Self-Assembly of Amelogenin Proteins Modified for Templated Mineralization

Objectives: Amelogenin is the predominant (90%wt) enamel matrix protein. It self-assembles into a supramolecular framework that, combined with other proteins, facilitates the orientation and morphology of apatite enamel crystals. However, the supramolecular matrix and the mechanisms by which such biomolecules control the nucleation, growth, and morphology of mineral is far from understood. Here we tested the hypothesis that extension to the amelogenin protein by amino acid sequences that are known to affect mineralization may facilitate guided-growth of apatite fibers on an organic template.

Methods: Recombinant full-length amelogenin (rH174) was modified by attaching aspartic acids (rH174-Asp), glutamic acid (rH174-Glu), and statherin (rH174-StC,-StN,-StLC) to its N- or C-terminal. Enamelin peptide with calcium and phosphate(Ca²⁺/PO₄^3-) was added to existing rH174 nanoribbons at pH7 in various conditions, while other samples were incubated in various concentrations of Ca²⁺/PO₄^3- in solution and buffers at pH5.5. Samples were prepared and imaged on mica and glass. Self-assembly and nanoribbon dimensions and mineralization were analyzed by atomic force microscopy(AFM) and transmission electron microscopy(TEM).

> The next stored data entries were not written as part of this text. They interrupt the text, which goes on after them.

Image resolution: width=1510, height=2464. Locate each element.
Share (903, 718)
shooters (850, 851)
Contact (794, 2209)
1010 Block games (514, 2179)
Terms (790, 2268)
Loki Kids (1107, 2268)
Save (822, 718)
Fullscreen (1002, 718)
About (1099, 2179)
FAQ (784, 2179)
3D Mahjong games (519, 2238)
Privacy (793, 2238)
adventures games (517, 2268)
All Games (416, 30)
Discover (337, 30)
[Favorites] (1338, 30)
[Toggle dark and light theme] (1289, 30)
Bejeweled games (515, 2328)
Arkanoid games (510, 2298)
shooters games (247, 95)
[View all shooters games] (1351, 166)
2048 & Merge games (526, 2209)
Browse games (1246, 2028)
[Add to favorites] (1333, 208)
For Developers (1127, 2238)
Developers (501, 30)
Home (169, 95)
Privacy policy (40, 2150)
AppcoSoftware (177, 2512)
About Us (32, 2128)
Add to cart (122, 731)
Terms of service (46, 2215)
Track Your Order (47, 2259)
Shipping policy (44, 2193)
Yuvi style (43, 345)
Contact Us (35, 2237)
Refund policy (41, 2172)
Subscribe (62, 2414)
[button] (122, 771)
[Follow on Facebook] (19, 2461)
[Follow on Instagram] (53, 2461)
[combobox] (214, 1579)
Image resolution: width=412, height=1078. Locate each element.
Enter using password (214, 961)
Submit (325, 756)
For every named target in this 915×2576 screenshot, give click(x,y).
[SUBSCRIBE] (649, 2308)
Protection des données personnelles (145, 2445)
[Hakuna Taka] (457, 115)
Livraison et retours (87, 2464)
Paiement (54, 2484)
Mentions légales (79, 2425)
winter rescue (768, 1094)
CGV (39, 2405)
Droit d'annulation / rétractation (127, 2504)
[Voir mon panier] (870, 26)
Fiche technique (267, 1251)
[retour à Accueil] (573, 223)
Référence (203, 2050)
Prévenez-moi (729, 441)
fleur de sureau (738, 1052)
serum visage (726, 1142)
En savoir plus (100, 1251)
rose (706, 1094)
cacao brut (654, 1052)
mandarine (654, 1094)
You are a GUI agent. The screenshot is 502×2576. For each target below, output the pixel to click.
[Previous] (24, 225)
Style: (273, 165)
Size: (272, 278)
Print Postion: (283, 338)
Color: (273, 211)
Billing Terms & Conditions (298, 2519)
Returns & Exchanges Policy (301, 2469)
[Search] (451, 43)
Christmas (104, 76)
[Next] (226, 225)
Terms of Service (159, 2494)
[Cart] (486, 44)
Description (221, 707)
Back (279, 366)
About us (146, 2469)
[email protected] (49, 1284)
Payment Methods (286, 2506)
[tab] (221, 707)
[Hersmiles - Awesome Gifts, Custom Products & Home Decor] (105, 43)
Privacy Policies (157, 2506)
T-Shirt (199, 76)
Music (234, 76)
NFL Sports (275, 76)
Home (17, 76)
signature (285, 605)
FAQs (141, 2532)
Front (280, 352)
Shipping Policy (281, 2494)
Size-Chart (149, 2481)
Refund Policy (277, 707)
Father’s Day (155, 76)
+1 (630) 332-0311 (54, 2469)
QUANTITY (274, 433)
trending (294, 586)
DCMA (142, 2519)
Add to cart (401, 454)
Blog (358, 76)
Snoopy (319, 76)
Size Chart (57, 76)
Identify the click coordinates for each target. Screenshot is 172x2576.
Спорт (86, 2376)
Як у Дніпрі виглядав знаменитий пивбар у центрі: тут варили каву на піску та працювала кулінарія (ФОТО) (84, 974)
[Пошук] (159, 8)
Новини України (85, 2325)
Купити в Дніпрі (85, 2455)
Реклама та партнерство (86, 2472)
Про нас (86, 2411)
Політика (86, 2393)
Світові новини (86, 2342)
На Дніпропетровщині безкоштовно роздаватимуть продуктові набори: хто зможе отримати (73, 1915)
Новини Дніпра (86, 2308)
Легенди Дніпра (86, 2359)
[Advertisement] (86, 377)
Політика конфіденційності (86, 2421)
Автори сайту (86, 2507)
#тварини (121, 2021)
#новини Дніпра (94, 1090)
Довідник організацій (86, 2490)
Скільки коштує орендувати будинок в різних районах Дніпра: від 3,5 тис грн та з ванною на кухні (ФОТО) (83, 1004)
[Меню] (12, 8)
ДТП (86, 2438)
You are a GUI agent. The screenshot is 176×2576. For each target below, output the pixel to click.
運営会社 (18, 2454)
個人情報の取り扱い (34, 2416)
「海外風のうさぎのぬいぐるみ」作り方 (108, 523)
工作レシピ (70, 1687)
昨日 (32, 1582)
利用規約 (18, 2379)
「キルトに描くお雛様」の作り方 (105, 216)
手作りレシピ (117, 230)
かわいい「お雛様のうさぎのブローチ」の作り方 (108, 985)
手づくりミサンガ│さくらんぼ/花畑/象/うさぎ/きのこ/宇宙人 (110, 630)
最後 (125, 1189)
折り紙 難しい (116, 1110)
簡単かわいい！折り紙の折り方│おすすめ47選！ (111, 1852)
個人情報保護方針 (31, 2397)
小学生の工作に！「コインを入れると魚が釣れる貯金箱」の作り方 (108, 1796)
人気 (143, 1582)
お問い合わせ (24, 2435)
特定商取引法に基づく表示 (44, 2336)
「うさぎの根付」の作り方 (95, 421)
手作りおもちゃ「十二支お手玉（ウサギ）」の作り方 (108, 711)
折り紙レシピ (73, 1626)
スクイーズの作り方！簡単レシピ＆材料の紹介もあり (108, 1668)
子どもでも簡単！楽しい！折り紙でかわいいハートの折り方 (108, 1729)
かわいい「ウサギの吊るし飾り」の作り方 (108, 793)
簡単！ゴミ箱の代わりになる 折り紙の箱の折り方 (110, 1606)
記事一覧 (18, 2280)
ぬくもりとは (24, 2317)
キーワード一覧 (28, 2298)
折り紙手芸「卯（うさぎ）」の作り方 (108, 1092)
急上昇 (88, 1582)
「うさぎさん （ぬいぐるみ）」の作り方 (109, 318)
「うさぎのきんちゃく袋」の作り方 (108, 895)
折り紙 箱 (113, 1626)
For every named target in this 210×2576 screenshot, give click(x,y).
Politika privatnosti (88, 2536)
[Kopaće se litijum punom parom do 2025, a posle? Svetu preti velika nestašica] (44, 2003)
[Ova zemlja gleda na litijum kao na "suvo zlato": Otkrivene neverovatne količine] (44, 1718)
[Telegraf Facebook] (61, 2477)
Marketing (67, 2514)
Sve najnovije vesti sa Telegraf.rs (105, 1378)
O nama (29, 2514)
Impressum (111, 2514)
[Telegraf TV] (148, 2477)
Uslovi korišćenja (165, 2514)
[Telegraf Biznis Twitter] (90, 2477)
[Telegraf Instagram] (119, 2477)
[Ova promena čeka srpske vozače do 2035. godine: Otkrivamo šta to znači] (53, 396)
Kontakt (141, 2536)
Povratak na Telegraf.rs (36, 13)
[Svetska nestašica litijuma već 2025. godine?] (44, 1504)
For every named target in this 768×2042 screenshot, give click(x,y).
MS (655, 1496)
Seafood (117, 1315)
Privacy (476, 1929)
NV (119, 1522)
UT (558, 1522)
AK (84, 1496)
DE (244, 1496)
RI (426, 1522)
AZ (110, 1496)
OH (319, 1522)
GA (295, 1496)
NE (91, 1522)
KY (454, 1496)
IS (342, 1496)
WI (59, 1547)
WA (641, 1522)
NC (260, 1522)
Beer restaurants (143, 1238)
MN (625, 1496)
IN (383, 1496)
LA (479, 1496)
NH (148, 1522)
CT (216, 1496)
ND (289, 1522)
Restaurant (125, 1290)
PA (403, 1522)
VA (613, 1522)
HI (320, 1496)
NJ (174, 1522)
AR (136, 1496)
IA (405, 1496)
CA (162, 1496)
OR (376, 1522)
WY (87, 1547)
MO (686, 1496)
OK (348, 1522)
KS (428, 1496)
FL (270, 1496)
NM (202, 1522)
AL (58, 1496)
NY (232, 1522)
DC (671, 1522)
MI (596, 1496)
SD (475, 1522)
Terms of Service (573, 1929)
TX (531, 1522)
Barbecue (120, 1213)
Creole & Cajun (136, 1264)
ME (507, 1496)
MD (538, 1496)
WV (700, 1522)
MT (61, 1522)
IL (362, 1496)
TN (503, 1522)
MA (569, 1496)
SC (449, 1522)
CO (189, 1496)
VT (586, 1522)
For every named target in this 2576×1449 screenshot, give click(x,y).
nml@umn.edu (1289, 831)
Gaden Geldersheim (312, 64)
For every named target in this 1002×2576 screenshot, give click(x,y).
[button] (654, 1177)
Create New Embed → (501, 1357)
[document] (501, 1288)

Results: Nanoribbons did not form for rH174-StLC, while all other modification self-assembled into ribbons within 2 weeks. They exhibited high organization and alignment (rH174-Asp,-Glu,-StN,-StLC), networked aggregation (rH174-Glu), and random orientation (rH174-Asp -StN) under various conditions. rH174-Glu exhibited the most consistent nanoribbon structures. Analysis by TEM indicated the presence of randomly-oriented crystalline mineral in rH174-Asp at 8 weeks.

Conclusions: The addition of nucleating domains to the full-length amelogenin protein appear to not drastically alter the self-assembly behavior of amelogenin. Interaction with delivery agents may allow for guided growth of apatite fibers on these functionalized molecules.